Omar Holness

Personal information
- Full name: Omar Duke Holness
- Date of birth: 13 March 1994 (age 31)
- Place of birth: Kingston, Jamaica
- Height: 1.83 m (6 ft 0 in)
- Position: Midfielder

Youth career
- 2009–2011: Real Mona

College career
- Years: Team / Apps / (Gls)
- 2013–2015: North Carolina Tar Heels / 59 / (5)

Senior career*
- Years: Team / Apps / (Gls)
- 2014: Portland Timbers U23s / 5 / (1)
- 2016–2017: Real Salt Lake / 18 / (1)
- 2016–2017: → Real Monarchs (loan) / 9 / (0)
- 2018: Bethlehem Steel / 9 / (2)
- 2019: San Roque / 1 / (0)
- 2019–2021: Darlington / 38 / (4)
- 2021–2022: Bath City / 26 / (1)
- 2023: Gloucester City / 3 / (0)
- 2023: Jaro / 6 / (1)
- 2024–2025: Hednesford Town / 22 / (0)

International career^{‡}
- 2011: Jamaica U17 / 8 / (0)
- 2012–2013: Jamaica U20 / 6 / (1)
- 2014–2015: Jamaica U23 / 6 / (1)
- 2014–2021: Jamaica / 5 / (0)

Medal record
Men's football
Representing Jamaica
CONCACAF Gold Cup
| Runner-up | 2015 United States–Canada | Team |

= Omar Holness =

Jamaican footballer (born 1994)

Omar Duke Holness (born 13 March 1994) is a Jamaican professional footballer who plays as a midfielder for the Jamaican national team.

Holness played college soccer in the United States before being drafted by Major League Soccer outfit Real Salt Lake in 2016. He also played for USL team Bethlehem Steel before joining English club Darlington in 2019. He later played for Bath City and Gloucester City in England and Jaro in Finland before returning to English football with Hednesford Town in 2024. In international football, he played for Jamaica at youth levels and has been capped five times for the senior team.

==College and club career==
===College and amateur===
On 22 May 2013, it was announced that Holness committed to the University of North Carolina. In his first season with the Tar Heels, he made 20 appearances and finished the year with two goals and three assists. One of his two goals came on 21 November in a 1–0 win over the University of South Florida in the first round of the NCAA Tournament.

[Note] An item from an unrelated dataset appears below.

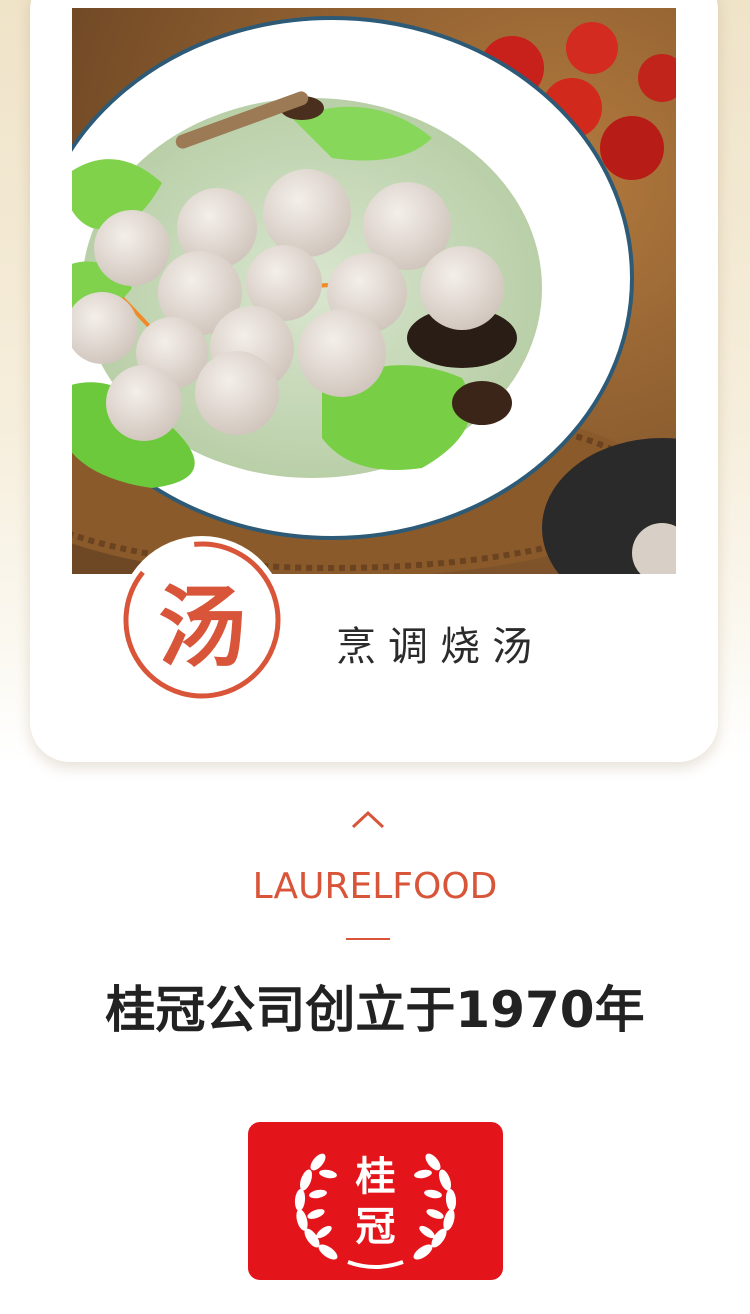  I want to click on section-divider, so click(368, 939).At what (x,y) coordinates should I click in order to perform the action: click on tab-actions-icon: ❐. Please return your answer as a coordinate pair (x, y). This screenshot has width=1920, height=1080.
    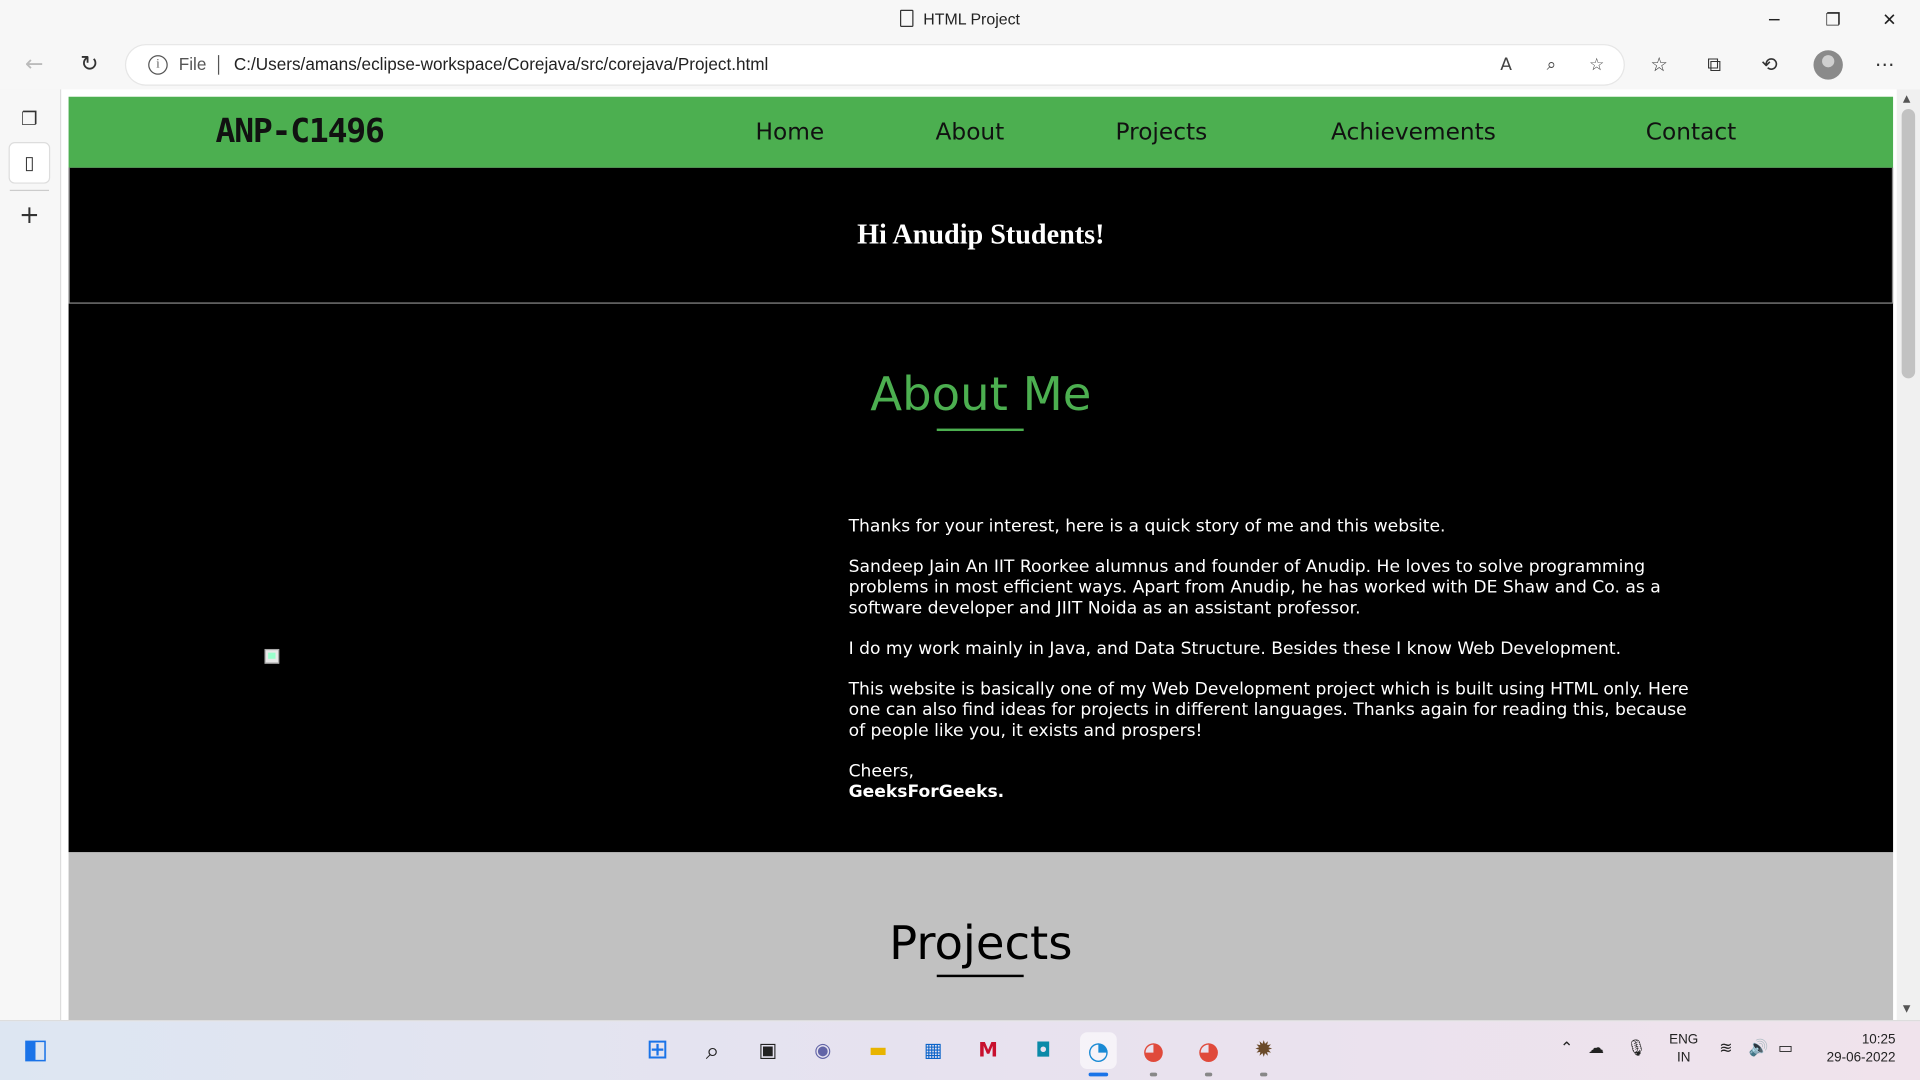
    Looking at the image, I should click on (30, 118).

Holness also spent time with Portland Timbers U23s in the USL Premier Development League.

=== Professional club career ===
==== Real Salt Lake ====
Holness was drafted in the first round of the 2016 MLS SuperDraft (5th overall) by Real Salt Lake.

==== Bethlehem Steel ====
In January 2018, Holness signed for Bethlehem Steel FC of the USL. Bethlehem Steel released Holness at the end of the 2018 season.

====Darlington====
Holness signed for English National League North (sixth-tier) club Darlington on his 25th birthday. He started in their next match, a 2–1 win away to Nuneaton Borough; he was involved in the first goal but was sent off late in the match for a second yellow card.

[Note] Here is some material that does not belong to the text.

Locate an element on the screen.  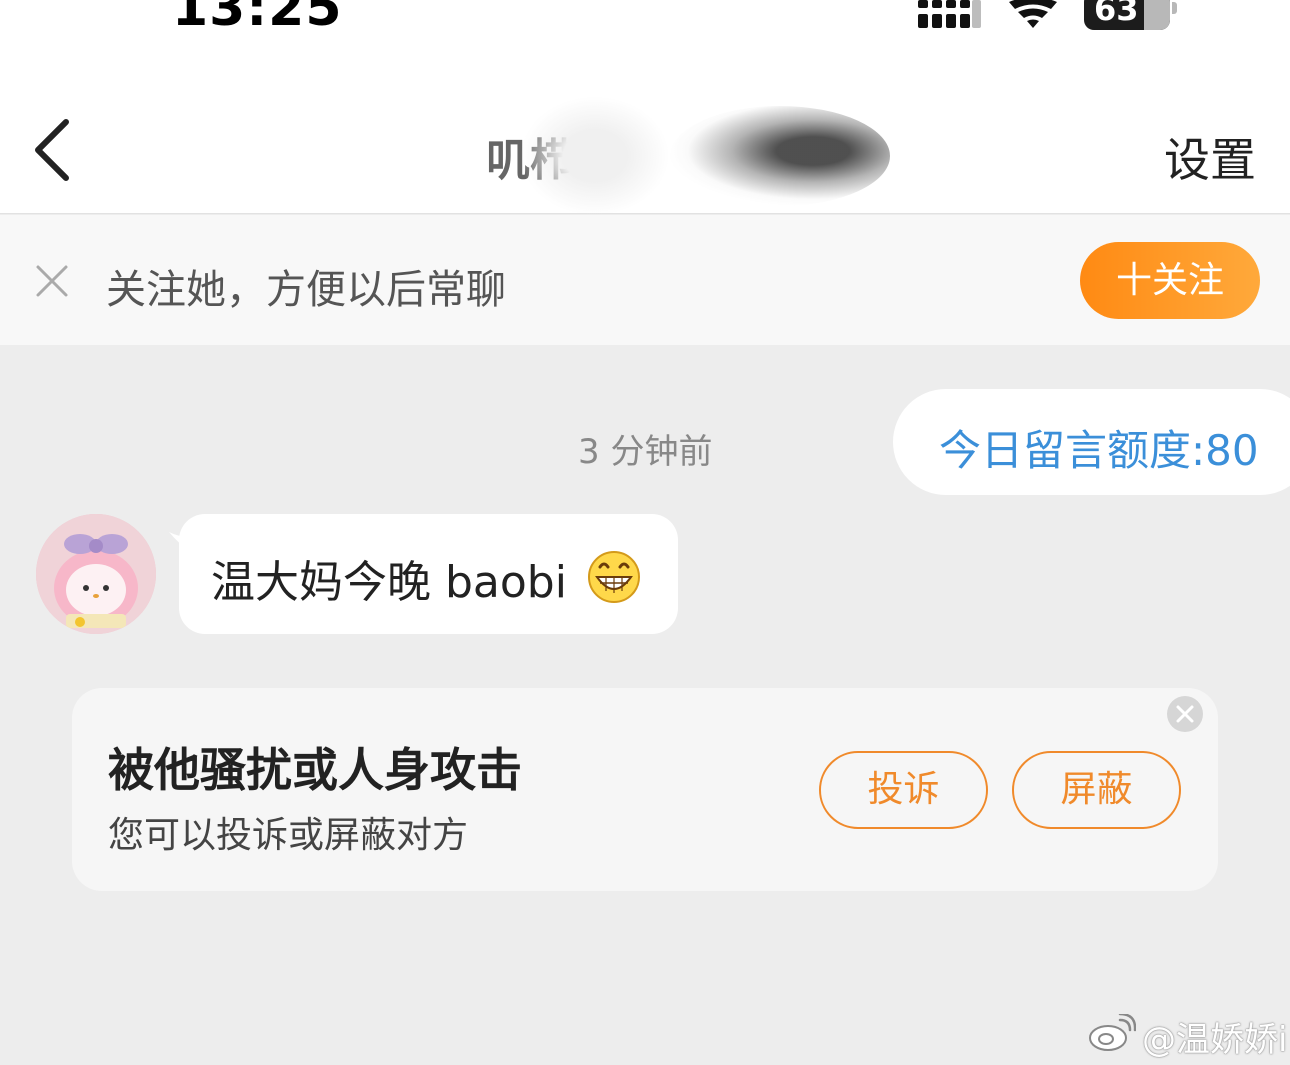
status-time: 13:25 is located at coordinates (258, 19).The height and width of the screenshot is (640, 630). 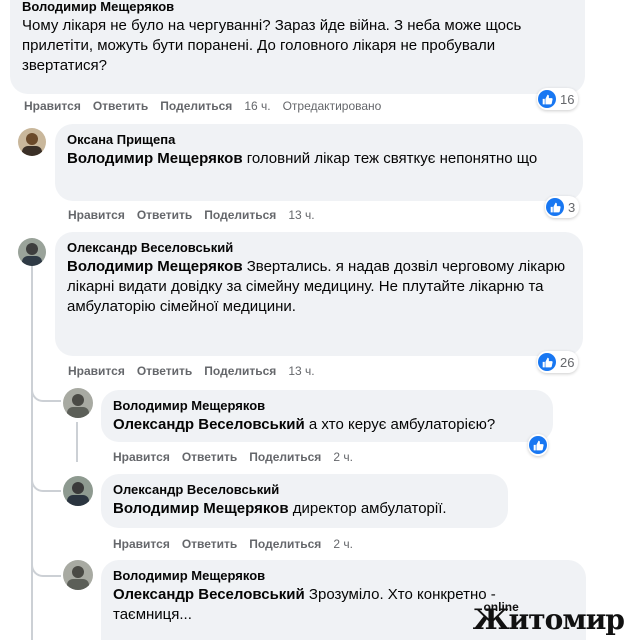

On 9 November 2019, Holness scored Darlington's first goal as they held League Two side Walsall to a 2–2 draw in the first round of the FA Cup. He also scored the winner as Darlington beat National League team Solihull Moors 1–0 in the FA Trophy first round replay. At the end of the curtailed season he was offered terms for a further season but did not accept, and left the club having made 34 National League North appearances. Holness rejoined Darlington on 16 October 2020 on non-contract terms, and played in 11 matches, 7 in cup competitions and 4 in the National League North, whose season was again ended early because of the COVID-19 pandemic.

===Bath City===
Holness joined National League South club Bath City on 13 June 2021. His first goal for the club, an 82nd-minute header, secured an FA Cup second qualifying round win against ninth-tier opponents Shaftesbury.

===Gloucester City===
On 25 March 2023, Holness signed with National League North club Gloucester City.

=== FF Jaro ===
In July 2023, Holness joined Ykkönen side Jaro until the end of the season. On 25 June 2023, Holness signed a professional contract with Ykkönen side FF Jaro, scoring his first goal for the team three weeks later against HIFK in a 3–0 win at Jakobstads Centralplan stadium. He left the club at the end of 2023.

===Hednesford Town===
Holness signed for Northern Premier League Division One West club Hednesford Town in July 2024. After making 26 appearances in all competitions, he left the club by mutual agreement in March 2025.

==International career==
Holness represented Jamaica at both the under-17 and under-20 level. On 5 September 2014, he received his first senior call up to the Jamaica national team. He made his debut on 9 September in a 3–1 defeat to Canada.

==Personal==
In February 2018 Holness received a U.S. green card which qualifies him as a domestic player for MLS roster purposes. Holness completed his undergraduate degree in December 2022 from UNC-Chapel Hill.